Naomi had Ruth as an unexpected gift from God, but her husband and sons
died, anyway. The people of Israel had a
God Who did not leave them but they were in exile in Babylon, anyway. The son of Elizabeth preached the good news
he had been given of his cousin the savior and then he died anyway. Paul was converted to a faith that completely
changed his life and then he was in pain enough to compare it to labor, anyway. These are our holy stories not because
everything wraps up tidily but because they are stories full of people wrestling
with what it means to have faith when faith doesn’t make sense, when we want to
see what we hope for but have to allow for the reality that we cannot.
Morgan Harper
Nichols, a musician and writer who works with the idea of connection as a Black
woman in a predominately white, male system, wrote, “There is a reason the sky
gets dark at night—we were not meant to see everything all the time. We were meant to rest, and trust even in the
darkness.”[2] The dark still rises; some things that
glitter are only fools’ gold; the night is still 15 hours long.

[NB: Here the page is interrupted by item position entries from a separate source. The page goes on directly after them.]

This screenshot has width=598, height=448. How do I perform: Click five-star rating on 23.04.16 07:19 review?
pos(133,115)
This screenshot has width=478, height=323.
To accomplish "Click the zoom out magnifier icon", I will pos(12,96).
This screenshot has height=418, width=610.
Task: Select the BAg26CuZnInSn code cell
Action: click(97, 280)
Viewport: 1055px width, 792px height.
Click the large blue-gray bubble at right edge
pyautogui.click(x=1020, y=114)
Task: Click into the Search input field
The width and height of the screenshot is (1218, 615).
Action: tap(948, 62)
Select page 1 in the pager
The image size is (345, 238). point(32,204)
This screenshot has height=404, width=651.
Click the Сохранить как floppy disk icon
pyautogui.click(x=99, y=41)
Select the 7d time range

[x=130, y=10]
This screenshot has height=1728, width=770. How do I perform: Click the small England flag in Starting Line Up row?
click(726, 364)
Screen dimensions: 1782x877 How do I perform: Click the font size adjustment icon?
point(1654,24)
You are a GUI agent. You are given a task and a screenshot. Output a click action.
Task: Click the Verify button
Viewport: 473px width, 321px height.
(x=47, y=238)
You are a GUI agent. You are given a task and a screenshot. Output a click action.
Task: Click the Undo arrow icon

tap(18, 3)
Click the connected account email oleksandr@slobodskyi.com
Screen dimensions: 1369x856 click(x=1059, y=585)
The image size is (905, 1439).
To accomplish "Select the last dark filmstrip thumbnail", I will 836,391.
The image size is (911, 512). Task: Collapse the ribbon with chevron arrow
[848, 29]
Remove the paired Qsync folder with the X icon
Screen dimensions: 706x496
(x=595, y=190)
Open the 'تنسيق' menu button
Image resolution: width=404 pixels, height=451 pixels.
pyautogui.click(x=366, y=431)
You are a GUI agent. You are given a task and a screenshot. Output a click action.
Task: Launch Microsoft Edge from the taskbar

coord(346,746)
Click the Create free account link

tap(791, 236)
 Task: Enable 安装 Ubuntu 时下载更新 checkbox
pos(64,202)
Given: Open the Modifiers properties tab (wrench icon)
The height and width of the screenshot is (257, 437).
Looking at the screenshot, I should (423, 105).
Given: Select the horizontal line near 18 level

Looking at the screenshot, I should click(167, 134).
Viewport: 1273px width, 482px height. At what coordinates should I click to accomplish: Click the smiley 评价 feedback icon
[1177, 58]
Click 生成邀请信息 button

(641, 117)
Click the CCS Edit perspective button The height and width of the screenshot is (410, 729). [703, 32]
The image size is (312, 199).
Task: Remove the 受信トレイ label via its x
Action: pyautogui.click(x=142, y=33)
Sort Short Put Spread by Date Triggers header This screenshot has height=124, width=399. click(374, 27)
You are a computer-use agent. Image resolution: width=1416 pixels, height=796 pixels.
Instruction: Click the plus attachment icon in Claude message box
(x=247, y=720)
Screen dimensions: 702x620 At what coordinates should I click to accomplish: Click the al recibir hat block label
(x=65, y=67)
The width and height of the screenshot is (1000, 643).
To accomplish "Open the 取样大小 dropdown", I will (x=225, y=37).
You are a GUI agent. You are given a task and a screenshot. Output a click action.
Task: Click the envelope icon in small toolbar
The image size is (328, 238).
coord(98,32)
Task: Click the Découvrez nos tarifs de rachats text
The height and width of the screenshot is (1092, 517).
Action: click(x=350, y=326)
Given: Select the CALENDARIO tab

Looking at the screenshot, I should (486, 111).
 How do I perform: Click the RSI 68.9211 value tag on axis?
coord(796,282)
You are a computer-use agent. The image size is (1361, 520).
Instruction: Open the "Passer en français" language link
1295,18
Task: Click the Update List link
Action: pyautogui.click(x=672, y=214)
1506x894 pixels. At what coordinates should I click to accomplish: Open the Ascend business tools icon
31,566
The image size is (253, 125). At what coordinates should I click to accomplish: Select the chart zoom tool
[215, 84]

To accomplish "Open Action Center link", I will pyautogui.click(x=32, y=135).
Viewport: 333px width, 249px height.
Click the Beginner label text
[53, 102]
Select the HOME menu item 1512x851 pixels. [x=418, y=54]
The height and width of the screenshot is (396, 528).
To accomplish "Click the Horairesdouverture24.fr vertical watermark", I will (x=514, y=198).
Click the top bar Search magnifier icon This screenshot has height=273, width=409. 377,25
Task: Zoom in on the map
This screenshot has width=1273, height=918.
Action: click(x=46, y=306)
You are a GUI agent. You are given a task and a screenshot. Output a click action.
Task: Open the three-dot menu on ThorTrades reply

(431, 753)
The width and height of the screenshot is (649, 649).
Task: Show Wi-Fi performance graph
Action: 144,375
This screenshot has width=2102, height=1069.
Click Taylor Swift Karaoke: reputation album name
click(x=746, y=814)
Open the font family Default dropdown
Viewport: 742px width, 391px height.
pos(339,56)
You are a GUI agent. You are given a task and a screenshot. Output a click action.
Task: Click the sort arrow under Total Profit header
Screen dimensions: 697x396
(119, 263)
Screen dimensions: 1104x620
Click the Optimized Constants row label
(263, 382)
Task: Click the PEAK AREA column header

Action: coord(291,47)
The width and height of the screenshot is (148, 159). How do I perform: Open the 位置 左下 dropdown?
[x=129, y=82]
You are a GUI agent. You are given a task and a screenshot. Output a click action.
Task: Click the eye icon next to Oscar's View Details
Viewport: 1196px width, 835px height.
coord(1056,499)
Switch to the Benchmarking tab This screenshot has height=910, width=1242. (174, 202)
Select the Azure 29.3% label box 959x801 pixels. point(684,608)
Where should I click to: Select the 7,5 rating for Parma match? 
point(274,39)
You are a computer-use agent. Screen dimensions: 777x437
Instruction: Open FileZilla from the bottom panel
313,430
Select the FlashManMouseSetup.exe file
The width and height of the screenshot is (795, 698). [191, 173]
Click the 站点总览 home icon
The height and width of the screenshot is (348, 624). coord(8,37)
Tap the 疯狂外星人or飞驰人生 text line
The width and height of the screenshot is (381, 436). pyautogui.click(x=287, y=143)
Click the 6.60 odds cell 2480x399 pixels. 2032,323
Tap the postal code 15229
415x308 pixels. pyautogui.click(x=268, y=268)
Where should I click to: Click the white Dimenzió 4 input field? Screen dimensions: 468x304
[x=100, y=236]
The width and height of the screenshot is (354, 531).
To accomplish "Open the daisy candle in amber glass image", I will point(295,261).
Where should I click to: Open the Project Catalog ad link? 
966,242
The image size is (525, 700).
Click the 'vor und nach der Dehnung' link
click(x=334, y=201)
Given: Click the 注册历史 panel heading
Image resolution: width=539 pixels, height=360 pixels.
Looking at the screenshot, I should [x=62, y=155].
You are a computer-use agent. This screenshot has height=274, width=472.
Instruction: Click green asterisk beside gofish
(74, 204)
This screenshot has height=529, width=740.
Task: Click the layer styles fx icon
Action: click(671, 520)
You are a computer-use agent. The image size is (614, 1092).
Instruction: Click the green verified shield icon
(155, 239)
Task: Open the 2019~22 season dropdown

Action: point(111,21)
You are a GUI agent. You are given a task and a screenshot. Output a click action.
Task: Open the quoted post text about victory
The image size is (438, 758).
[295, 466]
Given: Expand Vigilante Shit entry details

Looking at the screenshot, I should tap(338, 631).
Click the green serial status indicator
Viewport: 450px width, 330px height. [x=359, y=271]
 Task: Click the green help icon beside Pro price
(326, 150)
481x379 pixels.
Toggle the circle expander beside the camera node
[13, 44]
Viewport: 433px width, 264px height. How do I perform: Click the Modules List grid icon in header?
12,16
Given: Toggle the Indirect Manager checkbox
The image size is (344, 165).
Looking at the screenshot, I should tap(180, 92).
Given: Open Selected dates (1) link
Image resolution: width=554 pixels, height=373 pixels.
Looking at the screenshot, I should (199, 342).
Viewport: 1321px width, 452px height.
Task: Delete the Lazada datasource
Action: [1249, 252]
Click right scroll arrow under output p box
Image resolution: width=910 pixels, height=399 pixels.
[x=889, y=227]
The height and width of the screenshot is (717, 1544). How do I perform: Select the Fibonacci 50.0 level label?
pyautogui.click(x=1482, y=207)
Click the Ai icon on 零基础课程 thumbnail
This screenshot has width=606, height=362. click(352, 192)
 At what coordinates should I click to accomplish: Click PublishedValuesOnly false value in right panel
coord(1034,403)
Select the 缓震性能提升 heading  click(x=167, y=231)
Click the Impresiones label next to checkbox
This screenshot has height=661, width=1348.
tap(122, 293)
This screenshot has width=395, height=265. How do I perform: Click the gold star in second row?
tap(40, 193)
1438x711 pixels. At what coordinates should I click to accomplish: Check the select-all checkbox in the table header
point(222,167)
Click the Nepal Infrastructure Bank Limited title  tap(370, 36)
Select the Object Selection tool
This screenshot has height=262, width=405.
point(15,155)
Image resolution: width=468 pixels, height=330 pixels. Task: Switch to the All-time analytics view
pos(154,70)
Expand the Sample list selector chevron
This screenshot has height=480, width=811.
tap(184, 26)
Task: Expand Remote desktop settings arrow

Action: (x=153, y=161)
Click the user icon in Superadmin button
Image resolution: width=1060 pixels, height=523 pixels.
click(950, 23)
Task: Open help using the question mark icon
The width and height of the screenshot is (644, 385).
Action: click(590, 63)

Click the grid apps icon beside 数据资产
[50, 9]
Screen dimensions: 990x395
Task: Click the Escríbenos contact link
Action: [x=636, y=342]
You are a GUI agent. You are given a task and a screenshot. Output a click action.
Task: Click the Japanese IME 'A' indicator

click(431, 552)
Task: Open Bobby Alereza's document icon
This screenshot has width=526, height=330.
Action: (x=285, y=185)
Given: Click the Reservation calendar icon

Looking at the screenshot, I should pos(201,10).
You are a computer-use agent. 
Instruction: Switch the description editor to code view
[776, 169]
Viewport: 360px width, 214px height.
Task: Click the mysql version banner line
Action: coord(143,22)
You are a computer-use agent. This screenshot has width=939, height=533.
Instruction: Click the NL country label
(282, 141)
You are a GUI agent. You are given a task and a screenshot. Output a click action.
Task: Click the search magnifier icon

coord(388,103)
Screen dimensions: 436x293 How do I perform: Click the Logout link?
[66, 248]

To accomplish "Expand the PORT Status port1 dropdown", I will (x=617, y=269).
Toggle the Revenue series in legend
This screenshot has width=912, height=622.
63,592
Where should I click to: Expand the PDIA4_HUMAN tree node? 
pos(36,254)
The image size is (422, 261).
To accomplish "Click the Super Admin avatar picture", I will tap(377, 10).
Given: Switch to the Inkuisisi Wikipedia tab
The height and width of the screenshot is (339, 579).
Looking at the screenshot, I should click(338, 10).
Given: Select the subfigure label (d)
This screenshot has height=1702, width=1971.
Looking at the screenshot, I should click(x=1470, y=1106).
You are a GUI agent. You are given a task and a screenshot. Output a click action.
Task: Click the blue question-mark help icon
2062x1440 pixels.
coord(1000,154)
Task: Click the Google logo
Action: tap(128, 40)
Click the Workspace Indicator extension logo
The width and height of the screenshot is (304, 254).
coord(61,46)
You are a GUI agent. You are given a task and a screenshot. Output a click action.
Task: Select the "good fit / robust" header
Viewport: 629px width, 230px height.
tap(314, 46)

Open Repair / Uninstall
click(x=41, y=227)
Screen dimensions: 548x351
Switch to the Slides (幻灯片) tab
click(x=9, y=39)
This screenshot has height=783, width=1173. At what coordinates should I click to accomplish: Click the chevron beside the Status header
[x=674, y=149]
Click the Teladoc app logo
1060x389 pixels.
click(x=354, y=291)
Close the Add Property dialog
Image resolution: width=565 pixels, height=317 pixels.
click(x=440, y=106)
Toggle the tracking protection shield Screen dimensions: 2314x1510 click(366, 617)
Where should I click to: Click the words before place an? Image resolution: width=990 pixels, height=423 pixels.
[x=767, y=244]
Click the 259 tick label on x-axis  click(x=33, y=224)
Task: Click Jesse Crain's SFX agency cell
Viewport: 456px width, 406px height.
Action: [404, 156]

And. And the light rises to meet it, true
gold sits heavy in the candlelight, and the day stretches her arms wide to grow
once more. The Spirit joins us in
groaning hope because the end of the story is not yet written; these things are
trustworthy and true, there shall be a day with no more sorrow, no more grief,
no more loss. I don’t know what that
will look like; I don’t know that I will live to see it. But in the same chapter that Paul reassures
the Romans about the Spirit’s recognition of their pain, he says that nothing,
nothing, nothing separates us from God’s love.
God loves us when we are angry and raging; God loves us when we are
sobbing and broken; God loves us when we are the ones who feel glittery and
unreal; God loves us in the light that reassures, and the dark that soothes. God loves as One Who has experienced loss,
and grief, and anger, and pain, and betrayal, and worry, and hope that doesn’t
make any sense.
Let that be enough. Let the rock-solid fact that you are loved,
loved beyond measure, loved from the first dawning of the first day until the
open gates of the new Jerusalem, loved for all of the anger and joy and hope
and grief and absolute humanness of you settle into your bones.
As you leave today,
there will be handwarmers in baskets.
You are invited to take one; part of that is out of knowing that a
winter storm is coming—be careful, stay warm.
But most of it is as an encouragement to let that warmth, whenever you
use it, sink into you as a reminder that God is here. God is here when the night is long. God is here when the darkness rises. God is here when the glitter fades. God is here when the cold fingers of grief
grip tight. God is here, loving you,
groaning with you, letting you know that the candles still shine, the night
will turn back, and there is warmth enough pooling in your hands.
May we trust in the
light, and the dark, and the God Who made them both. Amen.